Monday 7 November 2016

Tulisan Pagi Hari



Pagi ini ceritanya gue pergi lagi ke tempat tonkrongan wi-fi. Gua mau nyelesain tugas sekalian baca-baca journal yang masih ngantri di folder laptop. Tapi karena kebiasaan gua yang selalu buka-buka sosial media, secara nggak sengaja gua baca curhatan adek gua di facebook.

"Kenapa harus di facebook?" Itulah hal pertama yang gue pikirkan. Di sana itu banyak teman-temannya, dan juga ada beberapa saudara yang juga sudah bertemannya. Secara otomatis kalau mereka buka facebook, mereka bakal tahu. Apalagi ini mencangkup orang tua.

"Apa yang terjadi?" adalah hal kedua yang gue pikirkan. Gue langsung keluar tempat tonkrongan dan nelpon nyokap. Setelah Ibu gue bercerita panjang lebar dengan pertanyaan-pertanyaan gue yang singkat, akhirnya gue memberikan saran terbaik gue ke nyokap.

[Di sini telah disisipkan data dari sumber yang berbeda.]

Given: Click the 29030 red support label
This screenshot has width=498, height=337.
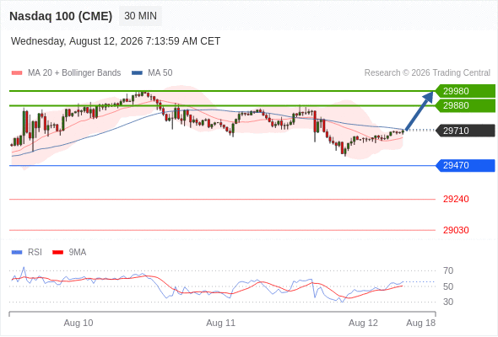Looking at the screenshot, I should 456,230.
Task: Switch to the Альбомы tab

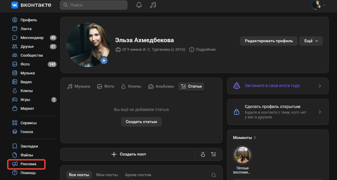Action: tap(161, 86)
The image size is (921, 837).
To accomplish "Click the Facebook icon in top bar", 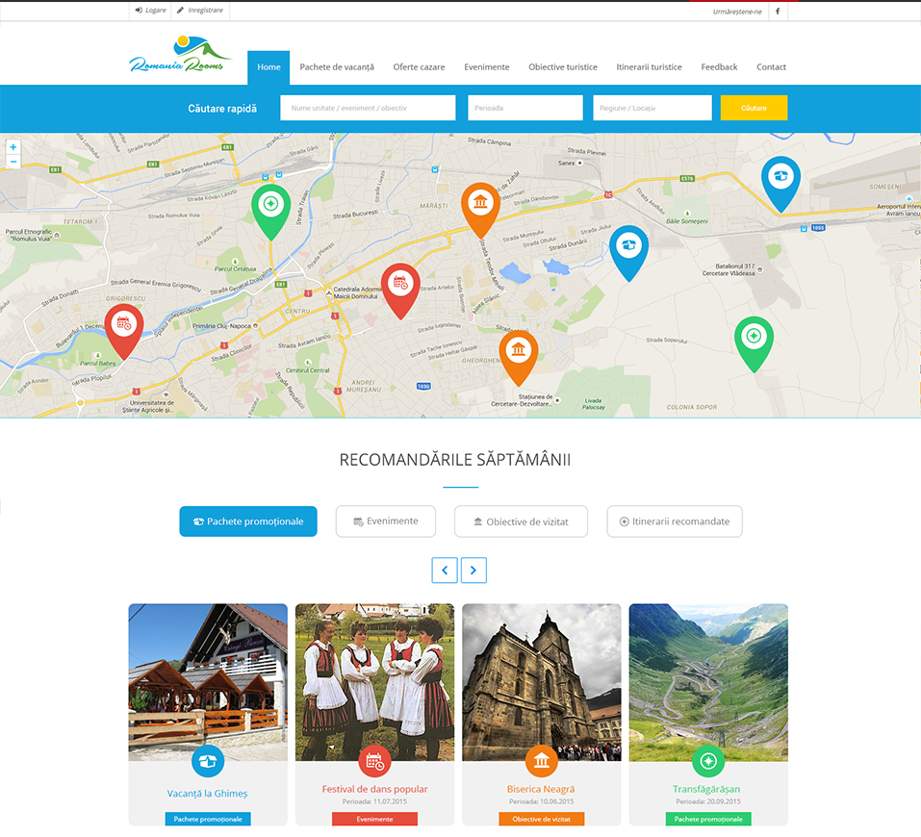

Maaf kalau gue nggak bisa nyebutin apa masalahnya karena emang gue bisa. Yang jelas, kalau gue ambil positifnya, hal ini cuma karena adanya kesalahpahaman semata, antara cara orang tua menyangi anaknya dan anak yang tidak memahami bagaimana cara orang tua menyayanginya.

Sehingga, si anak merasa bahwa dirinya tidak dipedulikan. Dia merasa Kakak yang jauh-lah yang lebih disayang. Padahal orang tuanya tidak tahu apa saja yang kakaknya itu lakukan di sana, Tapi lihatlah aku, pikirnya. Ya, dia ingin dilihat. Dia ingin membuktikan bahwa dia itu memang anak baik. Dia mengikuti banyak kegiatan di sekolahnya. Dia selalu mendapat urutan besar di sekolahnya. Dia sering mengikuti lomba. Dia sering mendapat piala. Tapi dia tetap tidak merasa dilihat. Apa lagi yang harus kulakukan untuk membuatmu bangga? katanya pasti.

Tetapi sang orang tua tak ingin anak wanitanya itu pergi terlalu jauh. Tak ingin ia terlalu lama meninggalkan rumah. Tak ingin ia terlalu merasa terbabani. Kenapa tidak istirahat di rumah, Nak? katanya pasti. Jika anaknya selalu jauh, apa orang tuanya harus selalu merindu? Untuk itu ia melarangnya keluar rumah di hari libur. Bahkan pada akhirnya ia tidak bisa melarang, jadi ia hanya bisa membatasi waktu pulang. Tapi sang anak juga belum pulang juga. Kenapa? Lalu pantaslah jika ia khawatir. Apa salah jika ia lalu menelepon dan mengunkapkan ke khawatirannya? Tidak.

Dan sang anak tetap tidak merasa bahwa ia khawatir. Ia sayang kepada anaknya. Apa ada alat untuk membuat seseorang mengerti? Jika ada, apa itu? Ah, semua orang pasti sudah punya jika hal itu diperjual-belikan.